Une conséquence logique se dégage ici : les inconvénients de l’examen externe ne diffèrent pas fondamentalement de ceux des autres épreuves du type « examen ». Ils s’y intensifient. Et plus l’évaluation se rapproche du quotidien de l’élève, plus elle atténue les effets pervers qui ont été évoqués. Le jeune qui réalise en classe un exercice donné par son instituteur ou son professeur s’intéresse à la matière et non aux énoncés d’exercices des prédécesseurs. Il est en situation de confiance si l’enseignant lui a signifié par son attitude qu’il le croit capable de résoudre l’exercice. Il a donc sans doute moins la tentation de tricher et il est plus facile d’organiser les choses de manière à ne pas lui en laisser l’occasion. Oui, décidément, c’est bien l’évaluation continue du quotidien qui fournit à l’enseignant, mais aussi à l’élève lui-même, les meilleurs indications sur sa réelle compétence.

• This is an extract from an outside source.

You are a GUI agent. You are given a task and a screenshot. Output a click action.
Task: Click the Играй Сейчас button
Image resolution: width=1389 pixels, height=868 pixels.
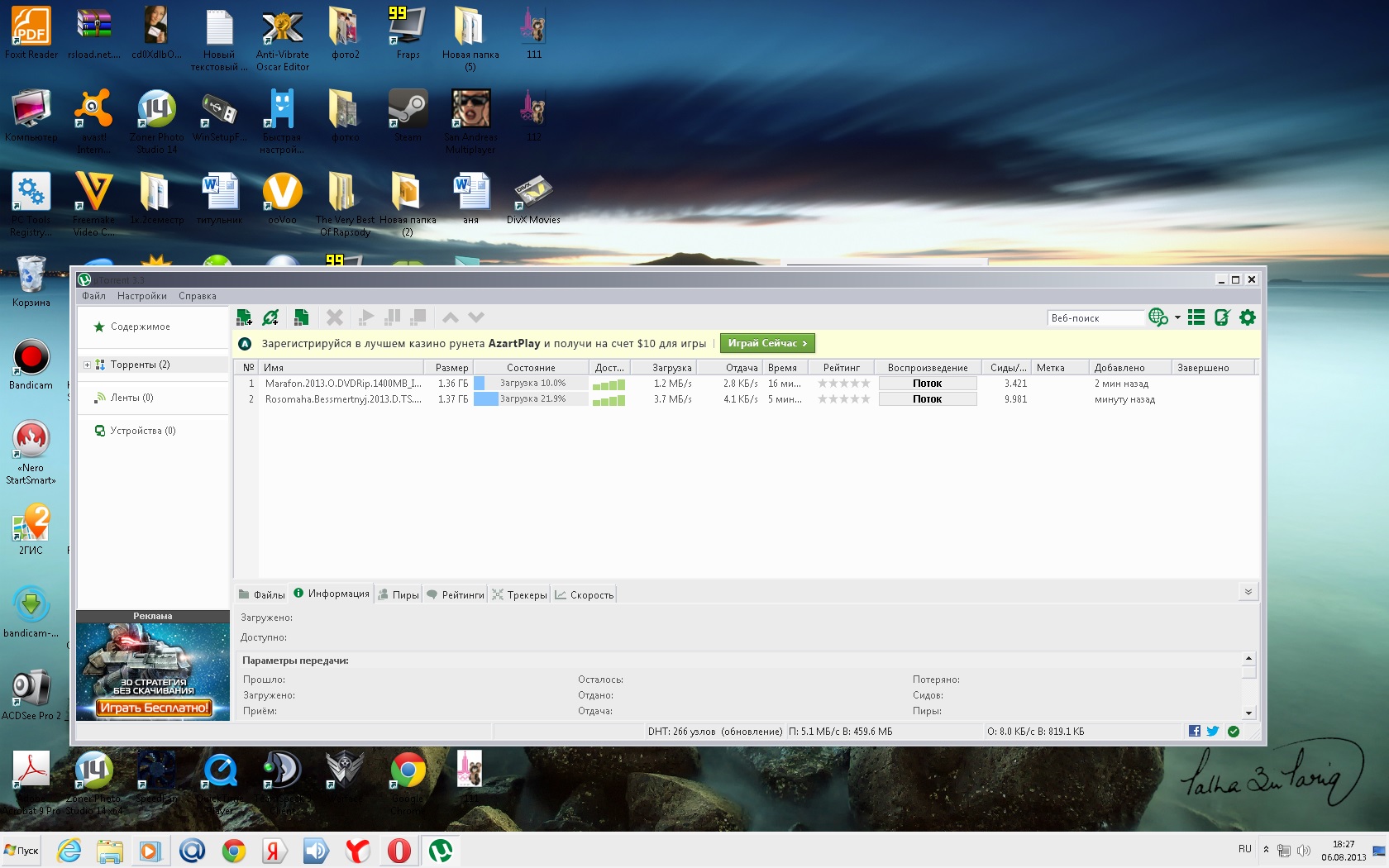pyautogui.click(x=767, y=343)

Ce constat ne laisse pas d’être rassurant au moment où il va falloir « certifier » des élèves qui auront été « privés » d’épreuves externes. Le conseil de classe, qui a de toute façon la main dans l’opération, même quand il y a des résultats externes, voit son importance et sa responsabilité remises en évidence pour toute la communauté scolaire et aux yeux de l’opinion publique. Il est forcé par les circonstances à accorder une attention plus grande à l’« évaluation au quotidien ». Si, en plus, dans les cas limites où l’élève aurait pu se rattraper grâce à ce dernier examen, le conseil de classe adopte la position selon laquelle le doute doit profiter à l’intéressé, loin d’être dramatique, la situation est plutôt rassurante. Elle inviterait à ne pas augmenter le recours aux examens. Ni aux recours…
Publié sur le site du Soir, le mercredi 24 juin 2015, à 19 h 23.